(Records from a dataset)
'''

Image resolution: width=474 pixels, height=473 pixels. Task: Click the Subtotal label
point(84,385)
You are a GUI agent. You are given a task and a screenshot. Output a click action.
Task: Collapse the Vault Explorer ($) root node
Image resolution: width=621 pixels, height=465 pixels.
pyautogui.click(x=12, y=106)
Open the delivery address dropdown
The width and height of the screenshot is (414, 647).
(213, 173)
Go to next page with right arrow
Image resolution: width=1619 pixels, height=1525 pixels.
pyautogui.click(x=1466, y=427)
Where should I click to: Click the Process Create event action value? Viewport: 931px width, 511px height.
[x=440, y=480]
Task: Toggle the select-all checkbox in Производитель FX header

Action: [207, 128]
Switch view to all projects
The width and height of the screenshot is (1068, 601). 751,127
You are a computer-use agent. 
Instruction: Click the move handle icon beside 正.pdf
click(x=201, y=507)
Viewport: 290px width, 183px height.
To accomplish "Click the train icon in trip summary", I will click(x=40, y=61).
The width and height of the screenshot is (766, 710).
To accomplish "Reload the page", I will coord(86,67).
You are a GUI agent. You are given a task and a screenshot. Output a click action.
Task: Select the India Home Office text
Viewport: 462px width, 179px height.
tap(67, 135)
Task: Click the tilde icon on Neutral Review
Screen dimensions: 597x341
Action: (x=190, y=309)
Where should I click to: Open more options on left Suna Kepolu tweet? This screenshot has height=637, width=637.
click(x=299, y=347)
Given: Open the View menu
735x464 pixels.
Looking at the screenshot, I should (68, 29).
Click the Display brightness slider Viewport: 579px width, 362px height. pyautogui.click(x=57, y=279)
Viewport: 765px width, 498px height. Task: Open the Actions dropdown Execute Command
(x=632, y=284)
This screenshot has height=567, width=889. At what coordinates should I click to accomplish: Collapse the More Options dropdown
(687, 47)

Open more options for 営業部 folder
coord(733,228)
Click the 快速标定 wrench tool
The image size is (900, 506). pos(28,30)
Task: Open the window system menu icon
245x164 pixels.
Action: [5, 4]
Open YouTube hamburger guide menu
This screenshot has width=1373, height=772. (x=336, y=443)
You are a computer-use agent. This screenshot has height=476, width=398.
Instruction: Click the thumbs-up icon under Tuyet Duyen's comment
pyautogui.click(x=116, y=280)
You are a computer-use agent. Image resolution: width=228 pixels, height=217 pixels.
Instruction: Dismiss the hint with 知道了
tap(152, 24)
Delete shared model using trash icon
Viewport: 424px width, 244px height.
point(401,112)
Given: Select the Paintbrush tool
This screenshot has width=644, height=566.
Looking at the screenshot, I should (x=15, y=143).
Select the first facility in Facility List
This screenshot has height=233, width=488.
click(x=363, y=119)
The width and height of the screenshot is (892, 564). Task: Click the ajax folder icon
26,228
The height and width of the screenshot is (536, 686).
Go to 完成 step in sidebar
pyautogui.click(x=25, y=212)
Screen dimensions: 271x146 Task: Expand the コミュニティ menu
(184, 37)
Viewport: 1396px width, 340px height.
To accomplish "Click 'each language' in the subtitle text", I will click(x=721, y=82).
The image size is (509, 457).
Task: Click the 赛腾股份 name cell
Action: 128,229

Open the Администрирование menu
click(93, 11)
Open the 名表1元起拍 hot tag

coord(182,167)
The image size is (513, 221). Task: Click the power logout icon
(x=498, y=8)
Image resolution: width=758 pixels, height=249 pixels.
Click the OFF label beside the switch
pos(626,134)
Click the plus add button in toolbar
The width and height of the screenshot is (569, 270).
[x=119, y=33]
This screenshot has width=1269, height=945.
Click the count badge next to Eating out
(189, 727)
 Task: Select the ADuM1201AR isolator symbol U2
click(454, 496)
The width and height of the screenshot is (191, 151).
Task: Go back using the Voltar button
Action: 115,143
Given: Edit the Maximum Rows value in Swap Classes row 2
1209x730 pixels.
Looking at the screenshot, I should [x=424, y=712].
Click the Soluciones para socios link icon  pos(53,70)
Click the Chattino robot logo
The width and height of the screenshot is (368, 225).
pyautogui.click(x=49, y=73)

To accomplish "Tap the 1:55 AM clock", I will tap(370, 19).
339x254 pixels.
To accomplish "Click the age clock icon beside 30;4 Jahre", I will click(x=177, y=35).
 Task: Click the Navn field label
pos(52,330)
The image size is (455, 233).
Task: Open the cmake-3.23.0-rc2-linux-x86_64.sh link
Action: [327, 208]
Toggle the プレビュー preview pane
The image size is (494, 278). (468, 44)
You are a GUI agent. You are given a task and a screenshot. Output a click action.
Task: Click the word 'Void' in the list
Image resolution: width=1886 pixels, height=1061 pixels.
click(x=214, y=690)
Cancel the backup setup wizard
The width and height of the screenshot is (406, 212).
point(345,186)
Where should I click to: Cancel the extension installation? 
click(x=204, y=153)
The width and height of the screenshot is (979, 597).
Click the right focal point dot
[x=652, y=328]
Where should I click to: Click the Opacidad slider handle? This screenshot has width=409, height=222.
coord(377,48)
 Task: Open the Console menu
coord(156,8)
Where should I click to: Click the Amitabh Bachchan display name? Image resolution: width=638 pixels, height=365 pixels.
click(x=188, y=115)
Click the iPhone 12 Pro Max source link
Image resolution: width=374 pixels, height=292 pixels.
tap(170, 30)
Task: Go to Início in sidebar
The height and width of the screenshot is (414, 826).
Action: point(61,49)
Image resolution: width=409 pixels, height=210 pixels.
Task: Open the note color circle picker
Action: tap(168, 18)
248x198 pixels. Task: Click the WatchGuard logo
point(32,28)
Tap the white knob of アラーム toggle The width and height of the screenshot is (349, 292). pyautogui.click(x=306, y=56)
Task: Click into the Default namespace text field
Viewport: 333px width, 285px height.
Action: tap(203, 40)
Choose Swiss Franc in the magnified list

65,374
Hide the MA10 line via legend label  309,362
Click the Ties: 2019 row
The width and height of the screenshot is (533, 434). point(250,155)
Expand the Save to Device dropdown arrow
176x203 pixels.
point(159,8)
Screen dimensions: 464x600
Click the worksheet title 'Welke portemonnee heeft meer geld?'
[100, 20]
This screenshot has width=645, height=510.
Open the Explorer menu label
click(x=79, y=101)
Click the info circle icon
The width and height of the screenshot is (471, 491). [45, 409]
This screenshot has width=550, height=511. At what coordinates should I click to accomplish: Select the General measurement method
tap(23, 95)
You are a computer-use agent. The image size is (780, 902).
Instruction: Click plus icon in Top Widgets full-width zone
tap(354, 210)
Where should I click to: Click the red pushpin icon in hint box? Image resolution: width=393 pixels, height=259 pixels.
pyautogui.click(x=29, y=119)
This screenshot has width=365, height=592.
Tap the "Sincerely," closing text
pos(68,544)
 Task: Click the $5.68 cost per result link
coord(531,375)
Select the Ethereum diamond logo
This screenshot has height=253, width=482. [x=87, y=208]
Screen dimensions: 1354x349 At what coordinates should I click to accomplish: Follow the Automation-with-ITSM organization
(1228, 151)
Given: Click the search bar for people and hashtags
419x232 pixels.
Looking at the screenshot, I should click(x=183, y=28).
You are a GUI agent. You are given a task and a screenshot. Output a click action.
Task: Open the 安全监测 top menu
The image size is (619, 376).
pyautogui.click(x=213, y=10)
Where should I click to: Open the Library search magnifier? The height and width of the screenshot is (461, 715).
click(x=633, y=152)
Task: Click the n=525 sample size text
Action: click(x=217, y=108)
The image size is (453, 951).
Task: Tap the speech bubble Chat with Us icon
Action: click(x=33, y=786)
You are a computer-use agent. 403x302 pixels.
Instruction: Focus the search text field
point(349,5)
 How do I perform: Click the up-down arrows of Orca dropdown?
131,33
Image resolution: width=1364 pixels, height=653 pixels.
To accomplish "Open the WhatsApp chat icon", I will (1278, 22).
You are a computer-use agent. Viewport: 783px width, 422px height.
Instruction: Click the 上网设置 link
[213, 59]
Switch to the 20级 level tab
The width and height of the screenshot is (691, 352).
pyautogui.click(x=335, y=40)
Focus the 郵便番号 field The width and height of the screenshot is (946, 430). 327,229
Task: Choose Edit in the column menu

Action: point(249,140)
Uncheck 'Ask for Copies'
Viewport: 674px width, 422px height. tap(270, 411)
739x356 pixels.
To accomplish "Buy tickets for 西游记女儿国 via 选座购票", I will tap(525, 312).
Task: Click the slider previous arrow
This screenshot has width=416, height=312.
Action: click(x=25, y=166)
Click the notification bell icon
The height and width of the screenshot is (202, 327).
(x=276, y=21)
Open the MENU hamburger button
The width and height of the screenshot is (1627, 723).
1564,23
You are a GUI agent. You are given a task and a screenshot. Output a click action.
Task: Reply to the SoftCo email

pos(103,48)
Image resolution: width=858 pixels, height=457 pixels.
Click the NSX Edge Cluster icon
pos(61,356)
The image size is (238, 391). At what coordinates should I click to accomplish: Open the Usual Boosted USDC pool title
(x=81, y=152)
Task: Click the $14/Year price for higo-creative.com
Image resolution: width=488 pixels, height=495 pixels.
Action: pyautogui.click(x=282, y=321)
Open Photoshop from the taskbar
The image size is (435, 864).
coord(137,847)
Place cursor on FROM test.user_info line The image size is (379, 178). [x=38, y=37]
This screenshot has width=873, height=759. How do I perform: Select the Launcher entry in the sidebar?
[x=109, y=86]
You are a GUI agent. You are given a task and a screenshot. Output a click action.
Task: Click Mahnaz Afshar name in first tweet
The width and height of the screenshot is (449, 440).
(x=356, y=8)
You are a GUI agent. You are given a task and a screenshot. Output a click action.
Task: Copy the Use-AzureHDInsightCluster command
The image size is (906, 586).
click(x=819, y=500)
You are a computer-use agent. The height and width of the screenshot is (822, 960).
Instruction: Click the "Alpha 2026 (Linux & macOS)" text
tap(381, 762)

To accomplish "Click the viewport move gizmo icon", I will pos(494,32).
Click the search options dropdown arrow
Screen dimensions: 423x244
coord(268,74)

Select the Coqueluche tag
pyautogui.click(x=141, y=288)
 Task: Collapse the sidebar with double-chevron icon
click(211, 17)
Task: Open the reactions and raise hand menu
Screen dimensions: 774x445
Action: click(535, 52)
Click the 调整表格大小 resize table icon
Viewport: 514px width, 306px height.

'''

• [Your assignment]
In the entries above, find the line holding "The width and height of the screenshot is (406, 212)." and the line holding "Tap the white", then retype exactly those two lines and every line between them, and nothing else.

• [Problem solution]
The width and height of the screenshot is (406, 212).
point(345,186)
Where should I click to: Cancel the extension installation? 
click(x=204, y=153)
The width and height of the screenshot is (979, 597).
Click the right focal point dot
[x=652, y=328]
Where should I click to: Click the Opacidad slider handle? This screenshot has width=409, height=222.
coord(377,48)
 Task: Open the Console menu
coord(156,8)
Where should I click to: Click the Amitabh Bachchan display name? Image resolution: width=638 pixels, height=365 pixels.
click(x=188, y=115)
Click the iPhone 12 Pro Max source link
Image resolution: width=374 pixels, height=292 pixels.
tap(170, 30)
Task: Go to Início in sidebar
The height and width of the screenshot is (414, 826).
Action: point(61,49)
Image resolution: width=409 pixels, height=210 pixels.
Task: Open the note color circle picker
Action: tap(168, 18)
248x198 pixels. Task: Click the WatchGuard logo
point(32,28)
Tap the white knob of アラーム toggle The width and height of the screenshot is (349, 292). pyautogui.click(x=306, y=56)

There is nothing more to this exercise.